(Bloomberg) — As if another inflation shock and earnings drama at big banks weren’t enough for stock investors, Friday brings a critical moment where many option traders must decide their next move on hedging.
About $1.9 trillion of options are set to expire, obliging investors to either roll over existing positions or start new ones. The monthly event includes $925 billion of S&P 500-linked contracts and $395 billion of derivatives across single stocks scheduled to run out, Goldman Sachs Group Inc. estimates.
With the S&P 500 down more than 20% from its January peak, a question looming large is how much insurance a long investor actually needs. Intraday volatility has whipped up this week — though that included two straight sessions in which the Nasdaq 100 reversed major dips. The decision of whether to renew hedges is a complicated one for professional speculators.
“A lot of investors and traders have been in cash, or higher cash than they were at the beginning of year and so have less of a need to hedge,” said Michael Purves, founder of Tallbacken Capital Advisors. “A lot has been priced in.”
With daily options volume heading for an annual record, the expiration is a widely watched event on Wall Street. Moves in the derivative market have the capacity to spur gyrations in underlying securities. There are signs that demand for options hedging is waning as money managers have cut their equity exposure and some opted for other ways such as index shorting for protection during the rout.

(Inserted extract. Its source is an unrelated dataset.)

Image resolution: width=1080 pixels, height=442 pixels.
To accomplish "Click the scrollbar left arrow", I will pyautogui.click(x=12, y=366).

Stocks fell for a fifth day as disappointing results from JPMorgan Chase & Co. and Morgan Stanley added to growth worries. Earlier this week, a hotter-than-expected inflation reading prompted traders to bet on faster rate hikes from the Federal Reserve, driving the spread over 2-year and 10-year Treasury yields deeper into an inversion, a widely followed signal for a potential recession.
The S&P 500 dropped 2.1% earlier Thursday before erasing most of the loss to close at 3,790.38. Since reaching its 2022 low of 3,666.77 in mid-June, the index has been fluctuating within a 250-point band.
Unlike the Treasury market, where option activity has shown heightened angst not seen since the pandemic crisis, the mood in equities is more sanguine. The Cboe Volatility Index, or VIX, has yet to take out its March peak even as stock losses kept worsening, a sign that many market watchers consider as a lack of panic.
“There is some existential sense that VIX should be sharply higher because investor sentiment is bad and getting worse,” said Steven Sears, president of Options Solutions. “Options expiration always intrigues market watchers like reading tea leaves fascinates fortune tellers.”
Among expiring options contracts linked to the S&P 500, the strike price of 4,000 has garnered the highest open interest, based on data compiled by Bloomberg. Yet to Brent Kochuba, founder of analytic service SpotGamma, the level of 3,800 is more significant, as it’s closer to where the index sits. Right now, 24,195 calls and 35,528 puts are set to run out at that strike.
By one measure, the cost of hedging is rather suppressed. The skew for the S&P 500, which compare the relative costs of puts versus calls, has hovered around a three-year low, data compiled by Bloomberg show.
“We remain of the opinion that markets won’t bounce until there is more clear guidance in terms of rates, and the earliest that could be offered is FOMC,” Kochuba said, referring to the Fed’s next policy meeting on July 27. “If markets do wade lower here, it could force a rather nasty put buying (both long & cover) which could compound volatility.”